I felt like such a sad sack in that meeting, but it moved me. Something clicked. The theme was “Learning from Experience.” The thing is, these weekly WW themes can be SO DEEP if we let them be. I sat there and muddled and pondered and thought about what I can learn from this experience. I realized a few things. One, that I was not particularly enjoying my food these past few days because I was eating out of resentment. I wasn’t really savoring or tasting or enjoying my food, which is one of my own cardinal rules. So I vowed that I would really try to go back to savoring as much as possible.

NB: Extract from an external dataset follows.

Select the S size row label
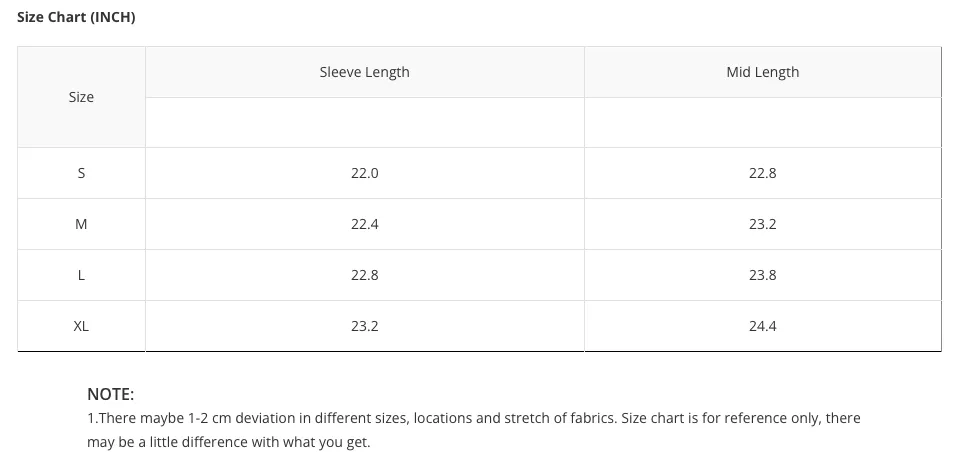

I also realized that I had just been waiting, all this time, almost two years, to see myself stumble and FAIL. Because that little Gollum inside me has been lurking in there, chewing on dead fish and muttering, “You’re not all that, missy.”

Last night I stayed up and caught up on the Makeover Week episode of Biggest Loser. I just cried all the way through it. For those of you who have not been watching Season 10, there are these two women, Elizabeth and Ada. Elizabeth started out the season keeling over during the first challenge and having to be taken away by ambulance. Ada is this fierce Asian-American woman whose parents have been punishing her her whole life for the deaths of her brothers. Anyway, Elizabeth is often physically overwhelmed by challenges; she gets asthma and just has to stop. Ada is a total WARRIOR and really an unstoppable force but she clearly has all this hurt stuff inside. Her family is clearly still punishing her and they suck.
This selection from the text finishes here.